Passengers connecting through San Francisco may see more conservative minimum connection times offered by airlines, particularly on itineraries linking long‑haul international flights with shorter domestic hops. Travel advisors are already recommending longer layovers and earlier departures for those with time‑sensitive arrivals into the Bay Area.

The reduced arrival rate may also push more flights into shoulder periods late at night and early in the morning as carriers look for any available capacity. Residents near the airport have long monitored changes in flight patterns and times, and community groups are expected to scrutinize how the construction and procedural shifts alter noise and traffic footprints around the bay.

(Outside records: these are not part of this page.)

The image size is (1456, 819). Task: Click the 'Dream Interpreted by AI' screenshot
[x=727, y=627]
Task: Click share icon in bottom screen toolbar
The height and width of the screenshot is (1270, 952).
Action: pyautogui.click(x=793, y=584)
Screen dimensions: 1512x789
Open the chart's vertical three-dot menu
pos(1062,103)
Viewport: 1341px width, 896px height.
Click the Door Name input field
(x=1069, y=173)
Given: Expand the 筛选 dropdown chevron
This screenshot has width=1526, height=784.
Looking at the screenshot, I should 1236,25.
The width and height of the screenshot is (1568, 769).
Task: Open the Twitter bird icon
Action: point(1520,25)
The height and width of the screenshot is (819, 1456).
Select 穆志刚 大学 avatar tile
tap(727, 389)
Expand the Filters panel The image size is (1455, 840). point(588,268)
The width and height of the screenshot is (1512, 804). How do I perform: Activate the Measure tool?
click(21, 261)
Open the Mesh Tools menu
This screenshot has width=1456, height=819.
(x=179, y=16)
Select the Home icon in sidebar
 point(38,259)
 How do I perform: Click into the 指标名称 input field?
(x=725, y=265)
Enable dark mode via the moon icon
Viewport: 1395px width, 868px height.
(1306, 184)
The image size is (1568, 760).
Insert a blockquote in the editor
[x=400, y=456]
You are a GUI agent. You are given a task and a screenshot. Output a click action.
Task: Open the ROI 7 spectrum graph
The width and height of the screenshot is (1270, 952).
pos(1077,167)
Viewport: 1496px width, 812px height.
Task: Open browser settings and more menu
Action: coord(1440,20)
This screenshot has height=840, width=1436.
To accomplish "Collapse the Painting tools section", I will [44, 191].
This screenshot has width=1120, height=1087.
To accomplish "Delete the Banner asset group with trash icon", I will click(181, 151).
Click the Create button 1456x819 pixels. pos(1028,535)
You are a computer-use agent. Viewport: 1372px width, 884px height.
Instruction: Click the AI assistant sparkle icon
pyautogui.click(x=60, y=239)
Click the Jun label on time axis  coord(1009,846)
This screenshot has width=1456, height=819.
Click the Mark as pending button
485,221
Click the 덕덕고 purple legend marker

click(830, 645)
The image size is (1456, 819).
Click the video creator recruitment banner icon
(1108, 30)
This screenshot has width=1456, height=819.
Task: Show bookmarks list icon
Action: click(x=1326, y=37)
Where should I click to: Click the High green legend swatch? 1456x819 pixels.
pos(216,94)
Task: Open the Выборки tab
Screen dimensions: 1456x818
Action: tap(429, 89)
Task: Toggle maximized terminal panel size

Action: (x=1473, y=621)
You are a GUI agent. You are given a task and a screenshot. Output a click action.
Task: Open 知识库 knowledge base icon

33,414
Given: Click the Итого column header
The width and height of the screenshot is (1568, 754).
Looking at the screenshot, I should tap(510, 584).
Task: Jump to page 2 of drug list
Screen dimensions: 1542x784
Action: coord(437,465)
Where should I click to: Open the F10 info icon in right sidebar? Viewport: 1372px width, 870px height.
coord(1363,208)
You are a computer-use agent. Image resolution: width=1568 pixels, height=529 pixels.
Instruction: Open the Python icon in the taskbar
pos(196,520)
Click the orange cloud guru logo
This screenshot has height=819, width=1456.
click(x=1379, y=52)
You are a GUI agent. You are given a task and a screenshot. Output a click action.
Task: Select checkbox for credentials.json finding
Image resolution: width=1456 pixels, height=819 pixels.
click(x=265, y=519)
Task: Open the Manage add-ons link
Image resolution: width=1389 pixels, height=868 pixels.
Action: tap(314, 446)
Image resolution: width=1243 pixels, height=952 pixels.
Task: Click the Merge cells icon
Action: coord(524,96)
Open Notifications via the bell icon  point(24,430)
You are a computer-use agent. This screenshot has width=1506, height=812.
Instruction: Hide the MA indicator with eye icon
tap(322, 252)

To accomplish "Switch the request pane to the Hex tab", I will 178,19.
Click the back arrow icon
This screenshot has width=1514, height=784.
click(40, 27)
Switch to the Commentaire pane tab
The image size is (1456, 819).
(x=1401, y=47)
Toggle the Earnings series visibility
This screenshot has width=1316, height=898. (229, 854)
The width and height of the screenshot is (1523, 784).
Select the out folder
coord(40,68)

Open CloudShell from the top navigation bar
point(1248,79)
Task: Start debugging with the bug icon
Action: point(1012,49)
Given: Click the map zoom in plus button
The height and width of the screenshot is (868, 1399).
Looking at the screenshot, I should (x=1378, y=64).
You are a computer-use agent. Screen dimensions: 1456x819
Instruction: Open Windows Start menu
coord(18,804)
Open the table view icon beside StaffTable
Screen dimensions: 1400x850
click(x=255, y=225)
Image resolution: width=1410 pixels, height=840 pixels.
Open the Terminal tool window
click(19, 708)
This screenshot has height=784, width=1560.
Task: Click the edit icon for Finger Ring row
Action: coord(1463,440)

On days with clear weather and light demand, some travelers may notice little difference beyond the absence of the once‑familiar sight of two jets touching down nearly in unison. During peak travel weekends, holidays, or periods of coastal fog, however, the cumulative effect of the new rule and runway work is likely to be far more visible in airport departure boards and smartphone delay alerts.

Longer‑Term Questions About SFO’s Capacity Strategy

Beyond the immediate travel disruptions, the suspension of parallel landings is prompting wider discussion about the long‑term capacity of San Francisco International Airport. Aviation commentators have noted that the rule effectively codifies what has long been a structural challenge for SFO: closely spaced runways in a geographically constrained location that leaves little room for expansion.

Industry coverage suggests that once the north‑south runways return to full service after construction, the airport will regain some flexibility, but the new landing procedures on the east‑west pair may remain in place as an enduring safety measure. That would lock in a lower ceiling on peak arrivals than the airport enjoyed in recent years.

Such a shift could influence how airlines structure their West Coast networks. Some analysts foresee more connecting traffic being routed through other hubs with more generous runway spacing, while SFO focuses increasingly on high‑yield international and transcontinental routes rather than dense banks of short‑haul flights.

For now, the most immediate reality for travelers is practical rather than strategic. With runway construction scheduled to last through early October and parallel landings on hold for the foreseeable future, anyone traveling through San Francisco this year is likely to experience first‑hand how even highly choreographed air traffic systems can be upended when safety rules tighten at exactly the moment vital pieces of infrastructure are taken out of service.